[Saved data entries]
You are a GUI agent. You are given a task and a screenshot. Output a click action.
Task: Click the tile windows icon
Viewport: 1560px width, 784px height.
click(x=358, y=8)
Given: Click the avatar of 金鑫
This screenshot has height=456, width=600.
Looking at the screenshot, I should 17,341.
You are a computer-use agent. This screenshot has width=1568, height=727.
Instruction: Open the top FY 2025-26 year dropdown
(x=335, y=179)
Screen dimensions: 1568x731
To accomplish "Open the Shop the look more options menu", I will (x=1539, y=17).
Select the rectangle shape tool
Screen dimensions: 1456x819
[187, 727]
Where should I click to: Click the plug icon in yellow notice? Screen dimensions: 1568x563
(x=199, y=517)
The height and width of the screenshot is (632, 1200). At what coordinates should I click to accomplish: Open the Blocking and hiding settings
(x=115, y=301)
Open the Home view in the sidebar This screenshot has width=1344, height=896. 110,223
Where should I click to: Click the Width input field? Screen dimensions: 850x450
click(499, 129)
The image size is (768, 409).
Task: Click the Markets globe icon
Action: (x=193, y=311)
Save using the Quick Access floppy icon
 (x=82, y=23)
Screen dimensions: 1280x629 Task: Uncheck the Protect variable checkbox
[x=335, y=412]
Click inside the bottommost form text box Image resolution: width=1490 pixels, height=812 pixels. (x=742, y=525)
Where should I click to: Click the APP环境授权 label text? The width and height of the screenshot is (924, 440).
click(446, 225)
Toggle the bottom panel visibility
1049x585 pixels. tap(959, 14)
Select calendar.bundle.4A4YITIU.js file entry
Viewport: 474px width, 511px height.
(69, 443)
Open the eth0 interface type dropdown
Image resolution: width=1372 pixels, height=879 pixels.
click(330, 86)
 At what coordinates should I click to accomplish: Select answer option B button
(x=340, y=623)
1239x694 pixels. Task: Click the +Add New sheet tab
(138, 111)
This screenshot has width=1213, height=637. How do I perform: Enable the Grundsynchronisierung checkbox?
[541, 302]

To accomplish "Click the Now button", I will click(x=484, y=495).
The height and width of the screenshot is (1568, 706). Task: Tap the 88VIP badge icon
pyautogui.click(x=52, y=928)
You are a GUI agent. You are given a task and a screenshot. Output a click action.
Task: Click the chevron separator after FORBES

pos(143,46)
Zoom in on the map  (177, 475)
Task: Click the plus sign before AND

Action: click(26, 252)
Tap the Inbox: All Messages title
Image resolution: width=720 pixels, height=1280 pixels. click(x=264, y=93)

THE TASK ▸ Set down exactly, and only, the lines from the one containing "The height and width of the screenshot is (632, 1200)." through the final line of the entries above.

ANSWER SPACE ▸
The height and width of the screenshot is (632, 1200). At what coordinates should I click to accomplish: Open the Blocking and hiding settings
(x=115, y=301)
Open the Home view in the sidebar This screenshot has width=1344, height=896. 110,223
Where should I click to: Click the Width input field? Screen dimensions: 850x450
click(499, 129)
The image size is (768, 409).
Task: Click the Markets globe icon
Action: (x=193, y=311)
Save using the Quick Access floppy icon
 (x=82, y=23)
Screen dimensions: 1280x629 Task: Uncheck the Protect variable checkbox
[x=335, y=412]
Click inside the bottommost form text box Image resolution: width=1490 pixels, height=812 pixels. (x=742, y=525)
Where should I click to: Click the APP环境授权 label text? The width and height of the screenshot is (924, 440).
click(446, 225)
Toggle the bottom panel visibility
1049x585 pixels. tap(959, 14)
Select calendar.bundle.4A4YITIU.js file entry
Viewport: 474px width, 511px height.
(69, 443)
Open the eth0 interface type dropdown
Image resolution: width=1372 pixels, height=879 pixels.
click(330, 86)
 At what coordinates should I click to accomplish: Select answer option B button
(x=340, y=623)
1239x694 pixels. Task: Click the +Add New sheet tab
(138, 111)
This screenshot has width=1213, height=637. How do I perform: Enable the Grundsynchronisierung checkbox?
[541, 302]

To accomplish "Click the Now button", I will click(x=484, y=495).
The height and width of the screenshot is (1568, 706). Task: Tap the 88VIP badge icon
pyautogui.click(x=52, y=928)
You are a GUI agent. You are given a task and a screenshot. Output a click action.
Task: Click the chevron separator after FORBES

pos(143,46)
Zoom in on the map  (177, 475)
Task: Click the plus sign before AND

Action: click(26, 252)
Tap the Inbox: All Messages title
Image resolution: width=720 pixels, height=1280 pixels. click(x=264, y=93)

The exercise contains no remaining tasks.